One advantage is that looking at, say, the keys uses only a small and fixed amount of memory and requires a small and fixed amount of processor time, as there is no creation of a list of keys (Python 2, on the other hand, often unnecessarily creates a new list, as quoted by Rajendran T, which takes memory and time in an amount proportional to the length of the list). To continue the window analogy, if you want to see a landscape behind a wall, you simply make an opening in it (you build a window); copying the keys into a list would correspond to instead painting a copy of the landscape on your wall—the copy takes time, space, and does not update itself.
To summarize, views are simply… views (windows) on your dictionary, which show the contents of the dictionary even after it changes. They offer features that differ from those of lists: a list of keys contain a copy of the dictionary keys at a given point in time, while a view is dynamic and is much faster to obtain, as it does not have to copy any data (keys or values) in order to be created.

Just from reading the docs I get this impression:
Views are "pseudo-set-like", in that they don't support indexing, so what you can do with them is test for membership and iterate over them (because keys are hashable and unique, the keys and items views are more "set-like" in that they don't contain duplicates).
You can store them and use them multiple times, like the list versions.
Because they reflect the underlying dictionary, any change in the dictionary will change the view, and will almost certainly change the order of iteration. So unlike the list versions, they're not "stable".
Because they reflect the underlying dictionary, they're almost certainly small proxy objects; copying the keys/values/items would require that they watch the original dictionary somehow and copy it multiple times when changes happen, which would be an absurd implementation. So I would expect very little memory overhead, but access to be a little slower than directly to the dictionary.
So I guess the key usecase is if you're keeping a dictionary around and repeatedly iterating over its keys/items/values with modifications in between. You could just use a view instead, turning for k, v in mydict.iteritems(): into for k, v in myview:. But if you're just iterating over the dictionary once, I think the iter- versions are still preferable.

As you mentioned dict.items() returns a copy of the dictionary’s list of (key, value) pairs which is wasteful and dict.iteritems() returns an iterator over the dictionary’s (key, value) pairs.
Now take the following example to see the difference between an interator of dict and a view of dict
>>> d = {"x":5, "y":3}
>>> iter = d.iteritems()
>>> del d["x"]
>>> for i in iter: print i
...
Traceback (most recent call last):
File "<stdin>", line 1, in <module>
RuntimeError: dictionary changed size during iteration
Whereas a view simply shows you what's in the dict. It doesn't care if it changed:
>>> d = {"x":5, "y":3}
>>> v = d.viewitems()
>>> v
dict_items([('y', 3), ('x', 5)])
>>> del d["x"]
>>> v
dict_items([('y', 3)])
A view is simply a what the dictionary looks like now. After deleting an entry .items() would have been out-of-date and .iteritems() would have thrown an error.
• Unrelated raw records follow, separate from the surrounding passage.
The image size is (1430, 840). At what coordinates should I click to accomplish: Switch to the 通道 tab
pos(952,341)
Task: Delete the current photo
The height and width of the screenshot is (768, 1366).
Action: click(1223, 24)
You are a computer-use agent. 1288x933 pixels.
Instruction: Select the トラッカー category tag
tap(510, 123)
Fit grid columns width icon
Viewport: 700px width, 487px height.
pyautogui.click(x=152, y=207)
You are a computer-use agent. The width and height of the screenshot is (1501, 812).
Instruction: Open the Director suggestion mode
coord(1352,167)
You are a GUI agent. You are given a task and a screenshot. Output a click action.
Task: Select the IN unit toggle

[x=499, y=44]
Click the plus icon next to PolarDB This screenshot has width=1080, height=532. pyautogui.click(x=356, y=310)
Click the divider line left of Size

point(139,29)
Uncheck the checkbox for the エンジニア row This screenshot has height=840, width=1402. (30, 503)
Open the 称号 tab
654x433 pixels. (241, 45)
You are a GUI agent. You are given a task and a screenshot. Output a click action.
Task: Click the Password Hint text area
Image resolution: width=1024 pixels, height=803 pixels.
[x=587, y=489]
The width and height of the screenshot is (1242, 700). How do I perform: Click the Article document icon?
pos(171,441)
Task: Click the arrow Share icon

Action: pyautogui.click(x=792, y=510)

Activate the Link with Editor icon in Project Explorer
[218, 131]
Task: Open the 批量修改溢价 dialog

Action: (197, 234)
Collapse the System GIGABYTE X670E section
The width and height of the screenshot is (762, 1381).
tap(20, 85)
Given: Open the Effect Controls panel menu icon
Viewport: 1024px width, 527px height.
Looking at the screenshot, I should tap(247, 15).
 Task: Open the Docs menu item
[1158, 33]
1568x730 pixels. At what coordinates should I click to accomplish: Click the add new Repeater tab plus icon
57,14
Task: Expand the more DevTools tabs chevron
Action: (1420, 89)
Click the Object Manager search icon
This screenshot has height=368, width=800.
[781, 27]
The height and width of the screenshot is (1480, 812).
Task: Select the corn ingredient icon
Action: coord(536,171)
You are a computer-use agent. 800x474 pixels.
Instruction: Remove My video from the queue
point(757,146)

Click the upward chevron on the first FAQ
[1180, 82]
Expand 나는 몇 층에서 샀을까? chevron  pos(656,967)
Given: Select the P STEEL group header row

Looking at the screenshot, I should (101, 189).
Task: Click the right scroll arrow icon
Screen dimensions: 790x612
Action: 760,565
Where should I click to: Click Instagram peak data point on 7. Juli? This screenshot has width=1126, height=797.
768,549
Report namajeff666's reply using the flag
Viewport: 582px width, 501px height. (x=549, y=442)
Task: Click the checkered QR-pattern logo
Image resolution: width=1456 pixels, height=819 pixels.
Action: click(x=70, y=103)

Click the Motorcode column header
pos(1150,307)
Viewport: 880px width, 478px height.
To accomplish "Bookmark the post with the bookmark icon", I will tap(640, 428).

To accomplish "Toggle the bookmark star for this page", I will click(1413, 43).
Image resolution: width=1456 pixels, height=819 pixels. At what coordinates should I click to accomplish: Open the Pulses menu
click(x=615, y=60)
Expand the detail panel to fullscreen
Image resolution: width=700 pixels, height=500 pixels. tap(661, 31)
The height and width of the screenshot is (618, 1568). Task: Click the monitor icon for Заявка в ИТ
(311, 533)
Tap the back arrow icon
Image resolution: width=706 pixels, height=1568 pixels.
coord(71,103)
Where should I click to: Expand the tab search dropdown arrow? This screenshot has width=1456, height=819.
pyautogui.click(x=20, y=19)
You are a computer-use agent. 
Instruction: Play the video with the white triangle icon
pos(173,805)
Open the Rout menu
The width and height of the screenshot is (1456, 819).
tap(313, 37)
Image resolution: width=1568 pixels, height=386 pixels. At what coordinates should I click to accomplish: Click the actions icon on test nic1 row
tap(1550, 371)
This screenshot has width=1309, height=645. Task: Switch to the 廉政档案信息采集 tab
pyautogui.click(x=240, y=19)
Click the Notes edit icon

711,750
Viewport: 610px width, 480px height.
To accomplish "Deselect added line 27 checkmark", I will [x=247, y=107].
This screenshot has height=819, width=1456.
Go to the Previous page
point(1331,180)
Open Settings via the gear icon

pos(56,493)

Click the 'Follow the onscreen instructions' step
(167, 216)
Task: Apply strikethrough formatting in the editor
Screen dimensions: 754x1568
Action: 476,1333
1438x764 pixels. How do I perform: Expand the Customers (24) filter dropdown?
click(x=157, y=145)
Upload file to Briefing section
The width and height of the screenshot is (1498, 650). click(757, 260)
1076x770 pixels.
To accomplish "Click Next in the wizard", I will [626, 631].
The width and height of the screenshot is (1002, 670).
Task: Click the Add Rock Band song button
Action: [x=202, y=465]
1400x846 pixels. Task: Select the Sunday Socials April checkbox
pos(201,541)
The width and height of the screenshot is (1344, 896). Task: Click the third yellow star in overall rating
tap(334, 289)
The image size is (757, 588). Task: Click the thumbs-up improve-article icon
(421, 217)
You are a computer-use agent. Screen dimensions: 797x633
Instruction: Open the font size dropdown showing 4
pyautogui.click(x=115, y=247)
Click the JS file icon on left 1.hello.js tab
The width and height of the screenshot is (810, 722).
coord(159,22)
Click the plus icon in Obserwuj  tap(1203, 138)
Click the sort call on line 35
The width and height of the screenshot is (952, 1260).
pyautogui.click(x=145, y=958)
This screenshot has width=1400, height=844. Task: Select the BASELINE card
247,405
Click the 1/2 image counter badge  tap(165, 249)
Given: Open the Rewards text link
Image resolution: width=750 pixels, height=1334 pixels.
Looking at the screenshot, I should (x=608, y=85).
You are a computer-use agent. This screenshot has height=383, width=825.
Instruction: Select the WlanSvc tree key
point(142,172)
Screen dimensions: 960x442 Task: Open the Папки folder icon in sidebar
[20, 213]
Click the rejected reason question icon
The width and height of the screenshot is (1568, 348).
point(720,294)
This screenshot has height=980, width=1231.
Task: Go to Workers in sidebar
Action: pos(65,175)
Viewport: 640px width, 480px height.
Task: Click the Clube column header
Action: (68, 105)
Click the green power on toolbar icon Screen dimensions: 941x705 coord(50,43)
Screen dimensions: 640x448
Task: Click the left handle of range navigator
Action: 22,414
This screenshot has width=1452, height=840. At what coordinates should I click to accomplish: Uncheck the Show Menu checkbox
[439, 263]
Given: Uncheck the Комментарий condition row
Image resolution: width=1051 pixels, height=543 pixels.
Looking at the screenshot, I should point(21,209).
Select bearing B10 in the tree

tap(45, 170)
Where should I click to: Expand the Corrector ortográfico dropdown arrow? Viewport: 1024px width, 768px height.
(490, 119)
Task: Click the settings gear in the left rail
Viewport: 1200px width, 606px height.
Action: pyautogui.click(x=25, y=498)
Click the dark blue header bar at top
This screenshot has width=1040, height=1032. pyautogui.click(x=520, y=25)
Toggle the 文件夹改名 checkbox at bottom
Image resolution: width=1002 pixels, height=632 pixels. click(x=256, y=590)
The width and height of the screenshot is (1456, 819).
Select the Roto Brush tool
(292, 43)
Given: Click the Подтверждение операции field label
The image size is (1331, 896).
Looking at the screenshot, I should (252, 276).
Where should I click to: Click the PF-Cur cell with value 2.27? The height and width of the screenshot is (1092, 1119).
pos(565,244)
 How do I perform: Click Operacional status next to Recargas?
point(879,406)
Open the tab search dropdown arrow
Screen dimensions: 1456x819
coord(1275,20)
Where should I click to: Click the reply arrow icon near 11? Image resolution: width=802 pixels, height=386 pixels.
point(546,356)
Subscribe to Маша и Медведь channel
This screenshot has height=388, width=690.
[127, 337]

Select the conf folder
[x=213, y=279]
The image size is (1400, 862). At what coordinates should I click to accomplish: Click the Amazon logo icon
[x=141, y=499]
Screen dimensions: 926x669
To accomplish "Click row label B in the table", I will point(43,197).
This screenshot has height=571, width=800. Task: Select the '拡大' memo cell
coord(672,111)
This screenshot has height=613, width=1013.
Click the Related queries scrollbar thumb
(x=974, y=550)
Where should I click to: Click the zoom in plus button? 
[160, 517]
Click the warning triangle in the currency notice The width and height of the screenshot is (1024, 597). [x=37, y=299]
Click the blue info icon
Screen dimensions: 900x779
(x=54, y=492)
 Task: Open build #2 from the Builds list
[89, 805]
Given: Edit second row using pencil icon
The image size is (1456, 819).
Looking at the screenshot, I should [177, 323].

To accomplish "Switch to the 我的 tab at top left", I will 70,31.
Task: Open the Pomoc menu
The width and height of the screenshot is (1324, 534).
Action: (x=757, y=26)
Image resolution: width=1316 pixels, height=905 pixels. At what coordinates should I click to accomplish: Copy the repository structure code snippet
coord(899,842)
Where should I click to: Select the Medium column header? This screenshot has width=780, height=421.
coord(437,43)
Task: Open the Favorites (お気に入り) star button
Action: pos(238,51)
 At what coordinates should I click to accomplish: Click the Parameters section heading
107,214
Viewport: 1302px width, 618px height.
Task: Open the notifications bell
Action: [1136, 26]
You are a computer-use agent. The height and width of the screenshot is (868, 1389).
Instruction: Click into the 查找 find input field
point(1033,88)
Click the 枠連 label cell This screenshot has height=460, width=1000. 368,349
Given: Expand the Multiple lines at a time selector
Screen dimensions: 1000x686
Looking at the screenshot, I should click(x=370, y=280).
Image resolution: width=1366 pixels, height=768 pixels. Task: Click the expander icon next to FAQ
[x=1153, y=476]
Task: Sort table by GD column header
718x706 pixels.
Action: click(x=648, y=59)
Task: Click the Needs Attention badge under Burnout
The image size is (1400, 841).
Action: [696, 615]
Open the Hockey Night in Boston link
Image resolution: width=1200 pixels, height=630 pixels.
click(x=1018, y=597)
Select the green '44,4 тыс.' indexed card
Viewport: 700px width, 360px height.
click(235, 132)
The view methods return a list(not a copy of the list, compared to .keys(), .items() and .values()), so it is more lightweight, but reflects the current contents of dictionary.
From Python 3.0 - dict methods return views - why?
The main reason is that for many use cases returning a completely
detached list is unnecessary and wasteful. It would require copying
the entire content (which may or many not be a lot).
If you simply want to iterate over the keys then creating a new list
is not necessary. And if you indeed need it as a separate list (as a
copy) then you can easily create that list from the view.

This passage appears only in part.